On the plus side, it looks OK visually, though even here some big thumbs down for the direct proportionality between beauty and "goodness" - e.g. demons are the most evil and therefore ugliest, elves are pure good and are all beauty kings and queens. Doesn't exactly send the best message to kids out there who haven't been blessed with model good looks!

1 out of 5 people found the following review useful:
Enjoyable despite the plot holes - the good outweighs the bad, 18 June 2011

I generally find it quite hard to enjoy movies that have so many plot holes and inconsistencies, but managed to this time. The great, engaging cast (January Jones aside) and depth of characterisation had much to do with this, as did the flawless editing and cinematography.

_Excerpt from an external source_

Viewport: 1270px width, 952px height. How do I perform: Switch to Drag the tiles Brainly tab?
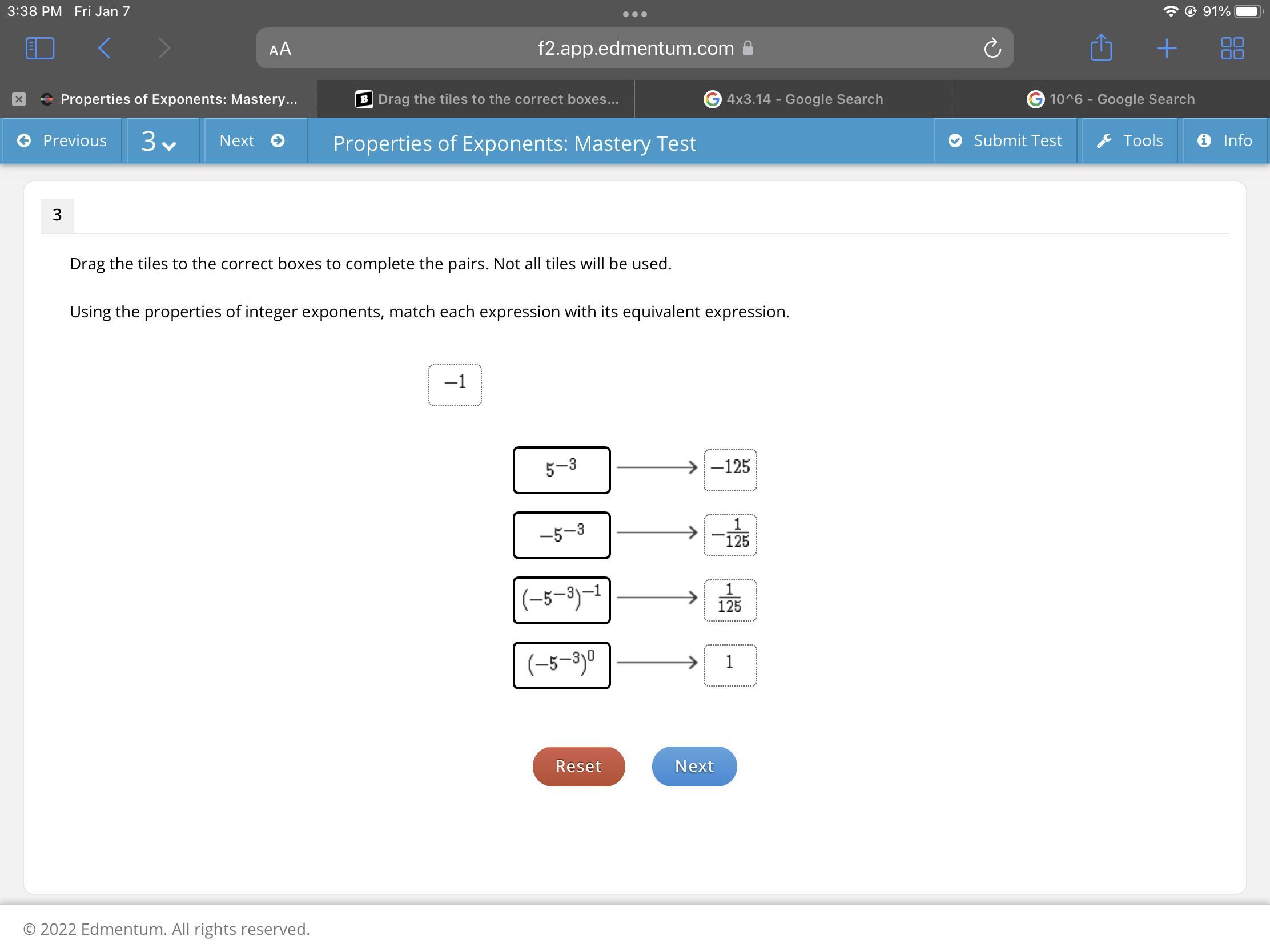487,99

It's a shame they didn't spend more time working out details like why Raven seemed to grow up most if not all of her life in England yet has an American accent for some reason (I know the real reason was Jennifer Lawrence being incapable of mastering an English accent, but what about in the movie?), how her brother-sister back story relationship with Xavier is completely inconsistent with anything in previous films/comics, how non-Americans can so easily find themselves working for the US government, and I could go on and on.

None of these issues completely drag the plot down since none of them are completely crucial to it, but you get the feeling that if they had spend a bit more effort addressing these problems this could have been a real masterpiece (well at least as far as big budget epic blockbusters go). Shame!

Thor (2011)
309 out of 569 people found the following review useful:
An insult to Marvel fans, movie goers, and human intelligence in general, 28 April 2011

*** This review may contain spoilers ***

Honestly, seeing that Branagh directed and J. Michael Straczynski wrote the script is a large part of why I went to see the movie. Plus I'm generally a big fan of Marvel and their movies.

Unfortunately it's one of the dumbest things I've seen in years, and is completely full of moronic clichés and the most superficial faux morals. Please do yourself a favour and spend your money on things that are more deserving of it, especially if you've worked hard to earn it.

Just in case you want to know what you'll be missing ---

* spoiler alert * (though really I'm giving this film a massive compliment by suggesting you could 'spoil' anything in it)

Thor's father takes his hammer away and sends him to earth for punishment. While there Thor literally changes overnight from being an arrogant, rash and violent idiot to a wise, humble and pacifist purveyor of all things noble, and the only possible reason for this that's presented in the movie is that he met Natalie Portman and was then told that his father died while he was gone. Once Thor the god of thunder completes this astonishing and instant transformation and sacrifices his life for others, his hammer flies back to him, revives him and he beats the bad guys with it.

If you really, really love Marvel movies and viking folklore (to the point where you don't mind these things being made a joke out of) and have 2.5 hours in which you'd otherwise be causing harm to humanity or this planet, go see it. Otherwise you might as well spare yourself from this glorious waste of time and brain cells.